The biography is broadly – though not strictly – chronological: Its chapters present periods in the artist’s life through themes such as “Le Papa,” “Anarchist Painting,” and “Non Finito,” sometimes revisiting material mentioned earlier from a different perspective. The story begins with Cézanne’s childhood in Aix-en-Provence, the son of “an archetypal self-made man,” a hatmaker turned banker, who was at best a grudging supporter of his son’s art. Once it was clear Paul was not cut out for the law studies his father insisted upon, Cézanne’s père agreed instead to give him a small allowance, just enough to survive in Paris as a student of painting. The move, though hard-won, was not permanent. Throughout his life Cézanne remained spiritually rooted in the southern soil of Provence, and never made any attempt to lose his nasal accent with its distinctive, thickly rolled “rrrrr”s.

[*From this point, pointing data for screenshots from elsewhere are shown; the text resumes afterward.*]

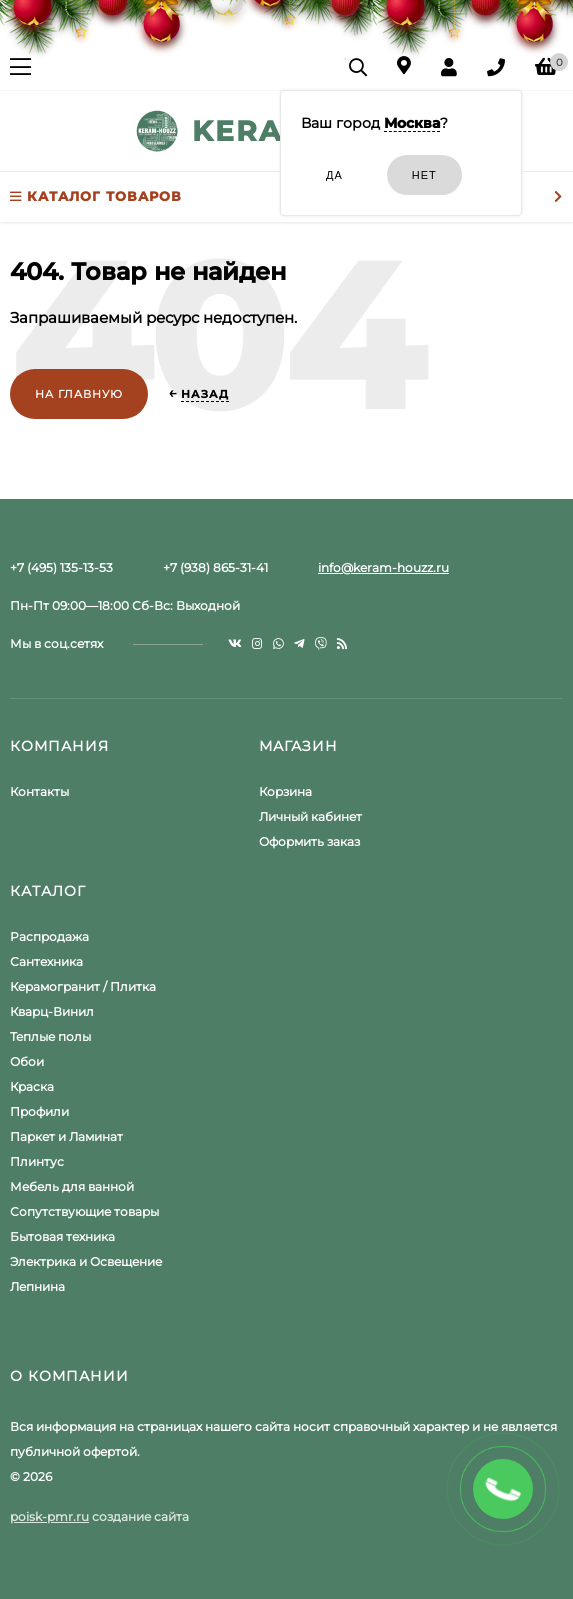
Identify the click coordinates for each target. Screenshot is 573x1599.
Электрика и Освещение (86, 1261)
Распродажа (49, 936)
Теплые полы (50, 1036)
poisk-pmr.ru (49, 1516)
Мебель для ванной (72, 1186)
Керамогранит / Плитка (83, 986)
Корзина (285, 791)
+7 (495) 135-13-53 (61, 567)
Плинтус (37, 1161)
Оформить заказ (309, 841)
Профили (39, 1111)
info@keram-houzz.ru (383, 567)
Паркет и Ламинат (66, 1136)
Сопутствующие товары (84, 1211)
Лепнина (37, 1286)
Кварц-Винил (52, 1011)
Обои (27, 1061)
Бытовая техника (62, 1236)
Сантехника (46, 961)
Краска (32, 1086)
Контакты (39, 791)
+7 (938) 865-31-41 (215, 567)
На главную (79, 394)
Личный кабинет (310, 816)
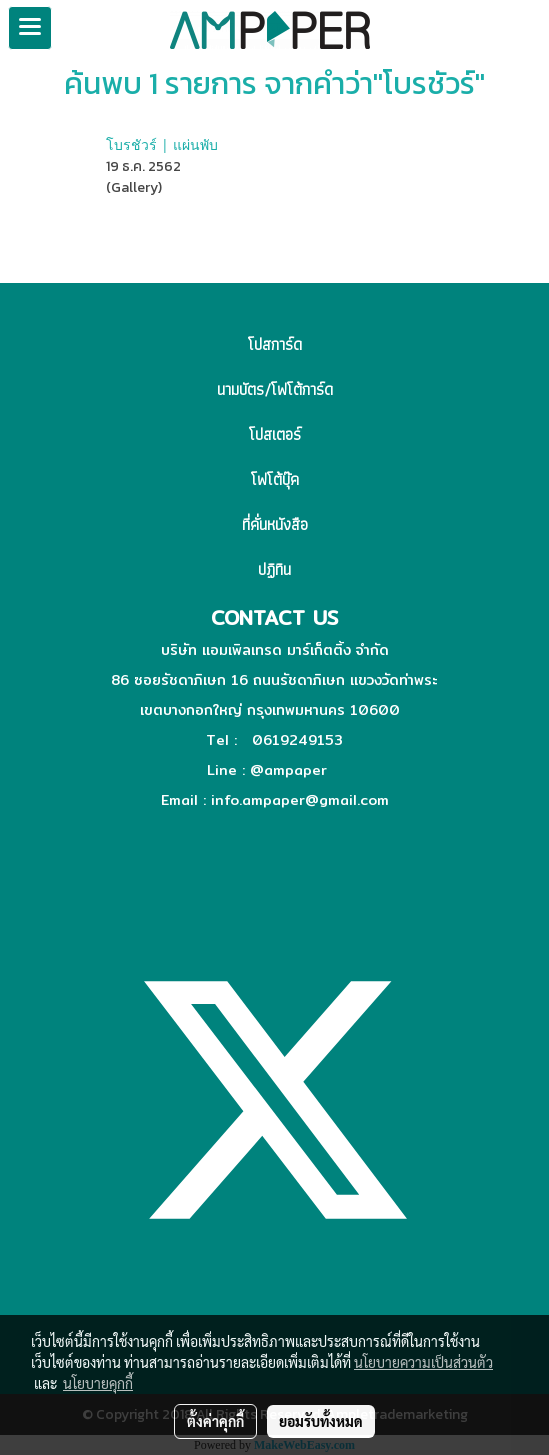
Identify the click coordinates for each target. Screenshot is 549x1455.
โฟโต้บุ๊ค (275, 479)
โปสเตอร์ (275, 434)
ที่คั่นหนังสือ (275, 524)
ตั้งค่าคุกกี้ (215, 1421)
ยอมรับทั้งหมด (321, 1421)
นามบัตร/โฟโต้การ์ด (275, 389)
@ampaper (288, 770)
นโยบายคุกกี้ (98, 1383)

The accent, his appetites, unrefined manners, and scruffy clothes contributed to the legend of Paul Cézanne as a passionate peasant, but in Danchev’s reading, Cézanne’s attachment to Aix and the surrounding countryside was also intellectual, deepened by his knowledge of its Roman past and by his youthful love of Latin poetry. His comrade in these early years of creative exploration was a younger schoolfellow with the odd name of Zola, whom Paul befriended when he defended him from bullies. The friendship of these “Inseparables,” as they called themselves, was a lifelong bond, although tested at the end by Émile’s success, conspicuous wealth, and habit of cultivating important people – and also by his habit of putting Paul, often unflatteringly, into his novels.

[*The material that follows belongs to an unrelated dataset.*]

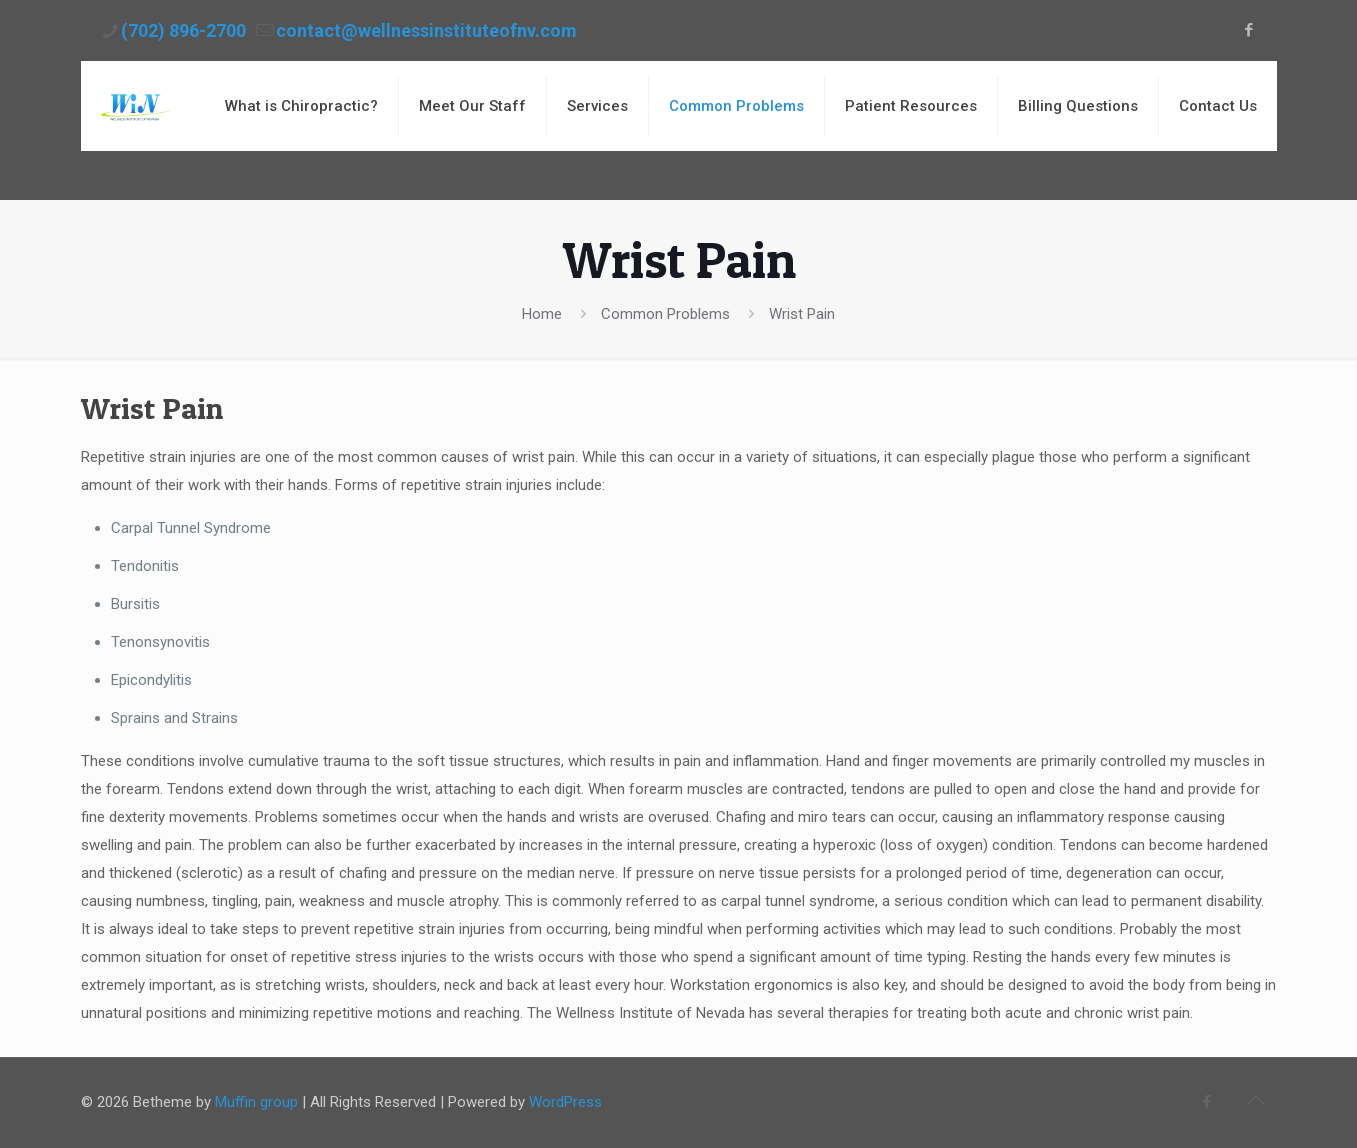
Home (542, 314)
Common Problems (665, 314)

The story of Cézanne’s life is also the story of his friends and the creative community in which he lived, and the biography offers a detailed picture of these relationships, quoting at length from literature and letters to or about the painter and his work. Taking his cue from his subject, who was not deeply interested in politics or society beyond his own circle, Danchev touches only briefly on the tumultuous wider context of his life, particularly the violent upheaval of the Paris Commune of 1871. Although Cézanne was personally and artistically close to the anarchist Jewish painter Camille Pissarro – in a climate of virulent anti-Semitism – politics was always subordinated to art. Cézanne looked at the world by looking at the objects, sitter, or landscape in front of him, and was entirely consumed by the struggle to understand it through his brushstrokes, colors, lines, and planes.

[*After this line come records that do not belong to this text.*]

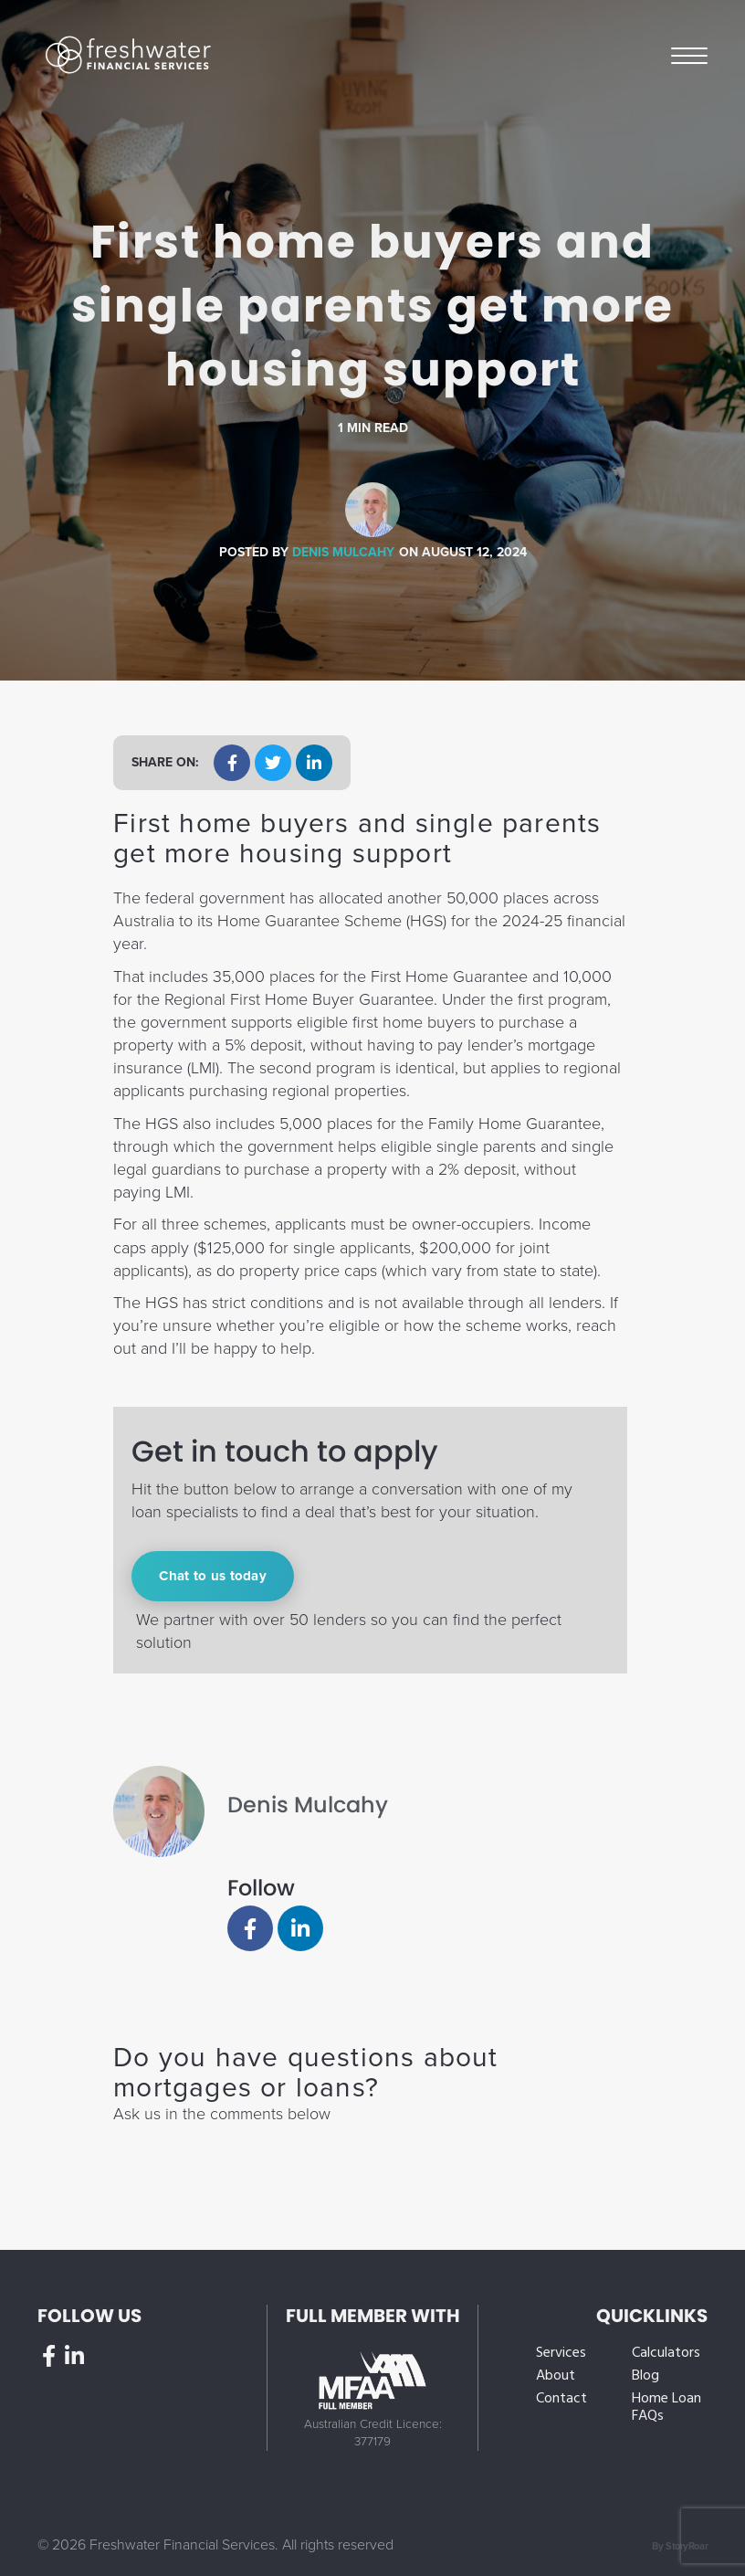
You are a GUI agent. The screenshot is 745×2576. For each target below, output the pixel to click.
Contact (561, 2399)
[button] (232, 762)
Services (561, 2353)
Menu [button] (689, 54)
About (555, 2376)
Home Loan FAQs (666, 2408)
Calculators (666, 2353)
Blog (645, 2376)
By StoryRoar (680, 2546)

Danchev is a persuasive and sensitive interpreter of Cézanne’s painting, and the chapters of the life are interspersed with analyses of five of the artist’s self-portraits, beginning with “The Desperado” – an intense, red-eyed figure, fired with ambition and just arrived in Paris – and ending with the final self-portrait, “The Inscrutable,” in which the artist appears physically diminished but still intensely self-searching, still seeking “the unvarnished truth.” It is during Cézanne’s final years, during which he was plagued by failing eyesight and the onset of diabetes, that he produced many of his greatest works, in a creative raging against the dying of the light. He died as he lived, as he had always wished: painting in the hills of Provence.
The book includes eighty-six color plates and many more sketches and photographs to support its portrait of the artist as a self-directed and restless seeker after his own, unique kind of truth, which his admirers and detractors alike struggled to understand: “He seemed not to see as others saw, but slant.”